Answer these questions using the account of the orphan baby below.
(a) What did the writer feed the baby at first?
(b) Where did the baby land when its mother fell from the tree?
(c) What was the little monkey called?

--- Reading text ---
· · · ·

In my next letter, a month later, I gave the following account of an interesting episode:

"I must now tell you of the addition to my household of an orphan baby, a curious little half-nigger baby, which I have nursed now more than a month. I will tell you presently how I came to get it, but must first relate my inventive

skill as a nurse. The little innocent was not weaned, and I had nothing proper to feed it with, so was obliged to give it rice-water. I got a large-mouthed bottle, making two holes in the cork, through one of which I inserted a large quill so that the baby could suck. I fitted up a box for a cradle with a mat for it to lie upon, which I had washed and changed every day. I feed it four times a day, and wash it and brush its hair every day, which it likes very much, only crying when it is hungry or dirty. In about a week I gave it the rice-water a little thicker, and always sweetened it to make it nice. I am afraid you would call it an ugly baby, for it has a dark brown skin and red hair, a very large mouth, but very pretty little hands and feet. It has now cut its two lower front teeth, and the uppers are coming. At first it would not sleep alone at night, but cried very much; so I made it a pillow of an old stocking, which it likes to hug, and now sleeps very soundly. It has powerful lungs, and sometimes screams tremendously, so I hope it will live.

"But I must now tell you how I came to take charge of it. Don't be alarmed; I was the cause of its mother's death. It happened as follows:-I was out shooting in the jungle and saw something up a tree which I thought was a large monkey or orang-utan, so I fired at it, and down fell this little baby-in its mother's arms. What she did up in the tree of course I can't imagine, but as she ran about the branches quite easily, I presume she was a wild 'woman of the woods;' so I have preserved her skin and skeleton, and am trying to bring up her only daughter, and hope some day to introduce her to fashionable society at the Zoological Gardens. When its poor mother fell mortally wounded, the baby was plunged head over ears in a swamp about the consistence of peasoup, and when I got it out looked very pitiful. It clung to me very hard when I carried it home, and having got its little hands unawares into my beard, it clutched so tight that I had great difficulty in extricating myself. Its mother, poor creature, had very long hair, and while she was running about the trees like a mad woman, the little baby had to hold fast to prevent itself from falling, which accounts for the

remarkable strength of its little fingers and toes, which catch hold of anything with the firmness of a vice. About a week ago I bought a little monkey with a long tail, and as the baby was very lonely while we were out in the daytime, I put the little monkey into the cradle to keep it warm. Perhaps you will say that this was not proper. 'How could you do such a thing?' But, I assure you, the baby likes it exceedingly, and they are excellent friends. When the monkey wants to run away, as he often does, the baby clutches him by the tail or ears and drags him back; and if the monkey does succeed in escaping, screams violently till he is brought back again. Of course, baby cannot walk yet, but I let it crawl about on the floor to exercise its limbs; but it is the most wonderful baby I ever saw, and has such strength in its arms that it will catch hold of my trousers as I sit at work, and hang under my legs for a quarter of an hour at a time without being the least tired, all the time trying to suck, thinking, no doubt, it has got hold of its poor dear mother. When it finds no milk is to be had, there comes another scream, and I have to put it back in its cradle and give it 'Toby'-the little monkey-to hug, which quiets it immediately. From this short account you will see that my baby is no common baby, and I can safely say, what so many have said before with much less truth, 'There never was such a baby as my baby,' and I am sure nobody ever had such a dear little duck of a darling of a little brown hairy baby before."

· · · ·

--- Excerpted records ---
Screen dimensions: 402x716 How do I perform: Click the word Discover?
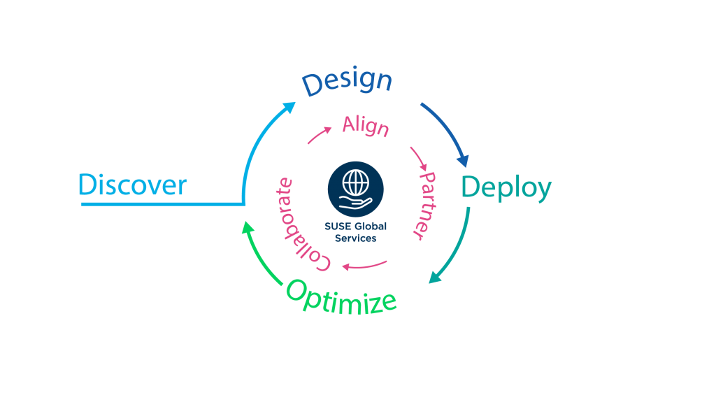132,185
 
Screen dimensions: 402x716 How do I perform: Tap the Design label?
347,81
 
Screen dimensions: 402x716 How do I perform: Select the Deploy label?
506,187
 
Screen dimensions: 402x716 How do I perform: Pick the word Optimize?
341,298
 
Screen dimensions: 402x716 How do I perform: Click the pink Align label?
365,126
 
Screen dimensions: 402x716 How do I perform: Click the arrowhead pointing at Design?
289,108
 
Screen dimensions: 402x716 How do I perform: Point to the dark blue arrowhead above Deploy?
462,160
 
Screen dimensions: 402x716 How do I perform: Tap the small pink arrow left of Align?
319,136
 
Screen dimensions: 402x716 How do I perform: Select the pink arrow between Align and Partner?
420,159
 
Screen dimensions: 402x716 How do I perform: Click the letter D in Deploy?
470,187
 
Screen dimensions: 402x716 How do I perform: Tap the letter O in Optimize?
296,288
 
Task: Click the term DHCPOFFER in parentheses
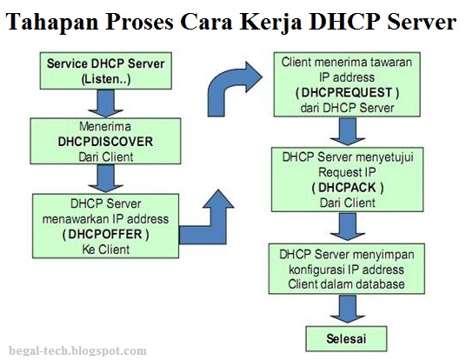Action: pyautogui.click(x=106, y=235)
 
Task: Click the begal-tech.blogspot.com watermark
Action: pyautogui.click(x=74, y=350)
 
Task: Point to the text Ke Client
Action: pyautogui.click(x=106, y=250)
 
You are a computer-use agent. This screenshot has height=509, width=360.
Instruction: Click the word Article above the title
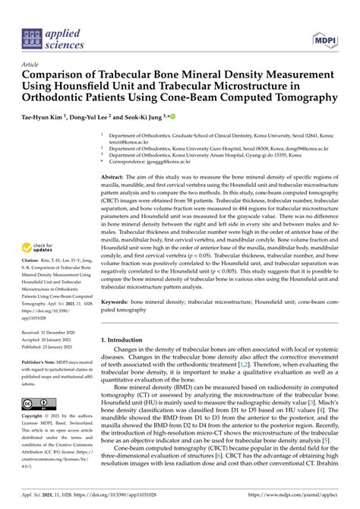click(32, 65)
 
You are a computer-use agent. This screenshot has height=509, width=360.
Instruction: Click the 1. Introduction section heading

· · · ·

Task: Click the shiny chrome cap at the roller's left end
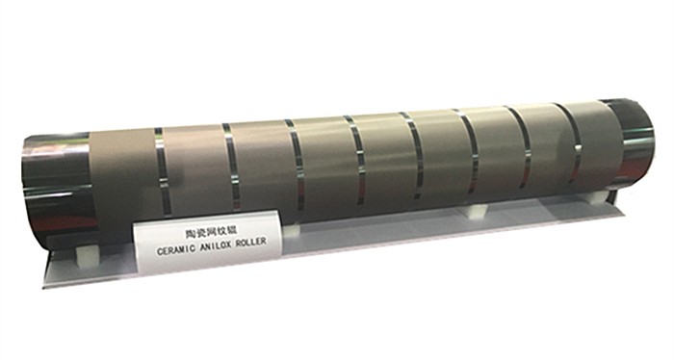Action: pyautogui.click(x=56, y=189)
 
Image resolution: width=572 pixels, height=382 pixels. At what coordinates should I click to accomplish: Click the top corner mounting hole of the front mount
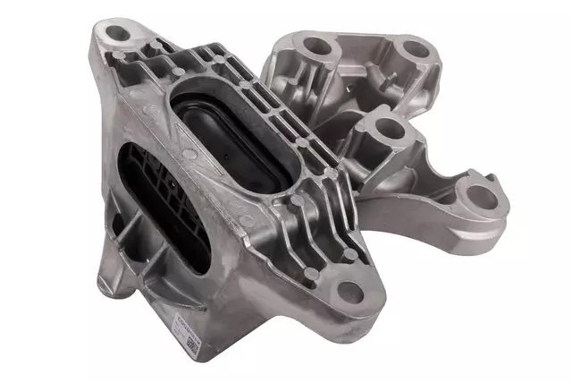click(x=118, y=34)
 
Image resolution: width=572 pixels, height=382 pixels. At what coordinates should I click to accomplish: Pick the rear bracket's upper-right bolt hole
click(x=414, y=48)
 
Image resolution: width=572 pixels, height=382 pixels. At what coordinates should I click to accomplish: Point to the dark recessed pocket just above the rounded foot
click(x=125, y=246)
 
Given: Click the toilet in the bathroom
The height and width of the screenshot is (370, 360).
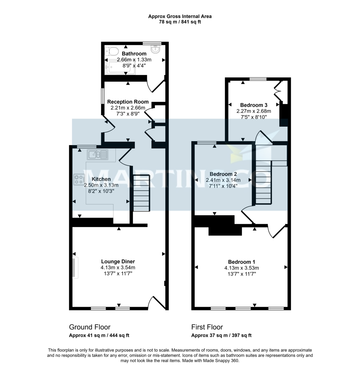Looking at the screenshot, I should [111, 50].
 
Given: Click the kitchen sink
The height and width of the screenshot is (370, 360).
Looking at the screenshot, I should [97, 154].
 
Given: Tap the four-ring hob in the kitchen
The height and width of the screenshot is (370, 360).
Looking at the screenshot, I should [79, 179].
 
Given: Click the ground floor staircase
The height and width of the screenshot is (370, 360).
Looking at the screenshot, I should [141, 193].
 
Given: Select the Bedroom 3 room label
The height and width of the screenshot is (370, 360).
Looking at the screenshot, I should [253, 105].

· · · ·

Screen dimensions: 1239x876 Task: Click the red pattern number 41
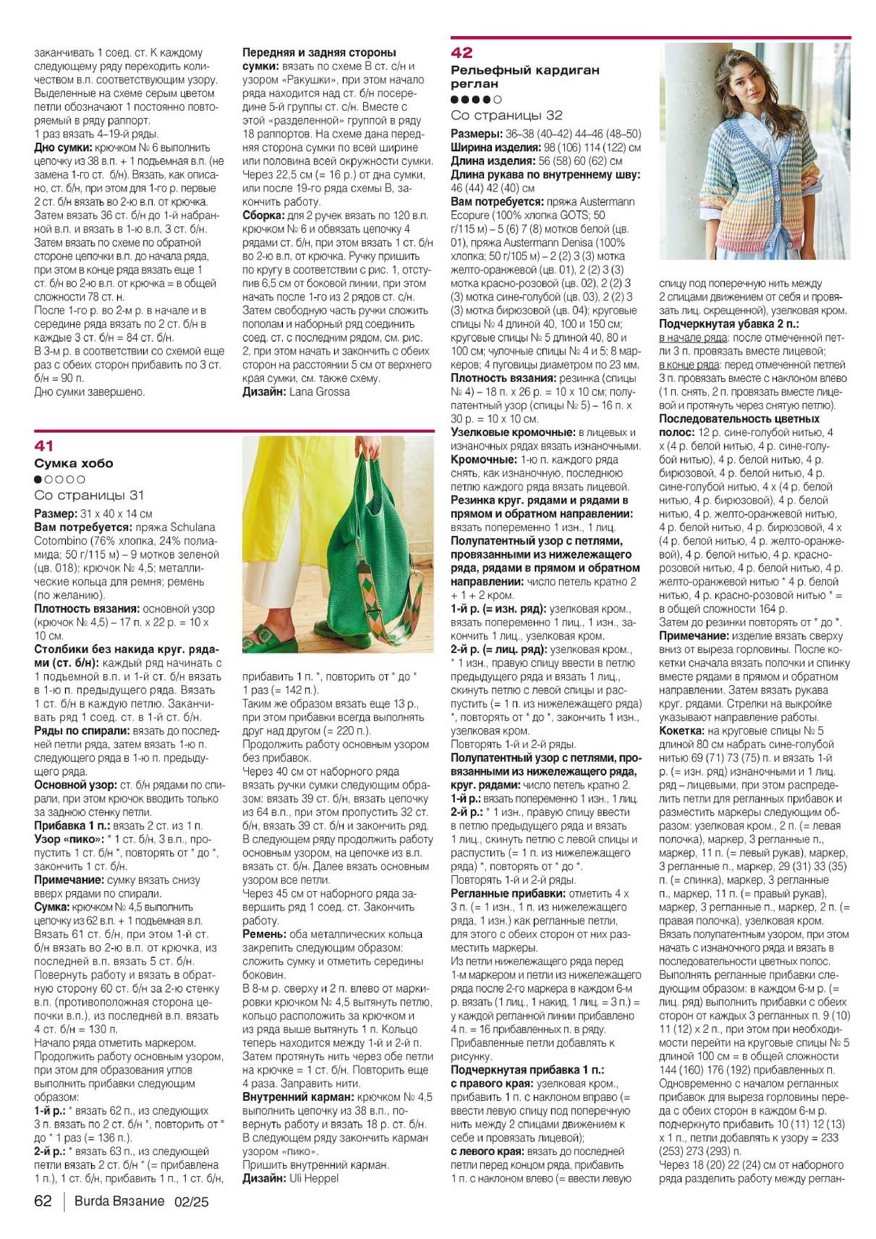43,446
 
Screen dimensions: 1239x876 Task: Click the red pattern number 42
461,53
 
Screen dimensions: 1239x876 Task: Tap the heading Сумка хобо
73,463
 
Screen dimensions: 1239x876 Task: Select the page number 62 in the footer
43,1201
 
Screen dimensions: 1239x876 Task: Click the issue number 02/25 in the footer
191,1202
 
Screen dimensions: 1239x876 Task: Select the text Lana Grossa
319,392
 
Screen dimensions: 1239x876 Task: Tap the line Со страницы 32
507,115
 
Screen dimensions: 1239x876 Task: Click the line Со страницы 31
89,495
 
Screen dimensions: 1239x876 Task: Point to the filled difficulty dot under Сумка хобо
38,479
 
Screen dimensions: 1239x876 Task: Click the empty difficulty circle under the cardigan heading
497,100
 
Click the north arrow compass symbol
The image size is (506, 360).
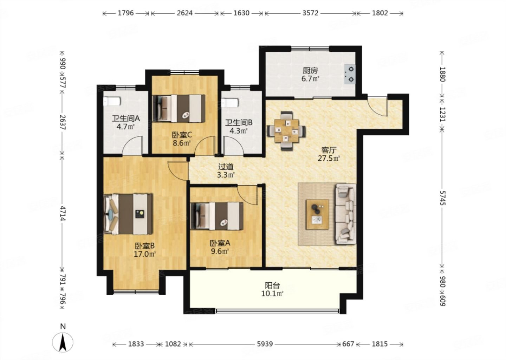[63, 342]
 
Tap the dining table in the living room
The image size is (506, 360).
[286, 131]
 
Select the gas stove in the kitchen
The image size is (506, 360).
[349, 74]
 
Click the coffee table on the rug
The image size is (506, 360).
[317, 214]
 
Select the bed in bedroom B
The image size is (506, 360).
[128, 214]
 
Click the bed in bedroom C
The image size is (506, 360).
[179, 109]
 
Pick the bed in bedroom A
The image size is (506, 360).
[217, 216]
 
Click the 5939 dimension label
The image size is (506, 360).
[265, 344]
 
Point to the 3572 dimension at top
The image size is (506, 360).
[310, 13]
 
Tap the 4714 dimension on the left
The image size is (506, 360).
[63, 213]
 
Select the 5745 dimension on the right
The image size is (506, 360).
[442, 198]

· · · ·

--- Finished exercise ---
(a) Rice-water
(b) In a swamp
(c) Toby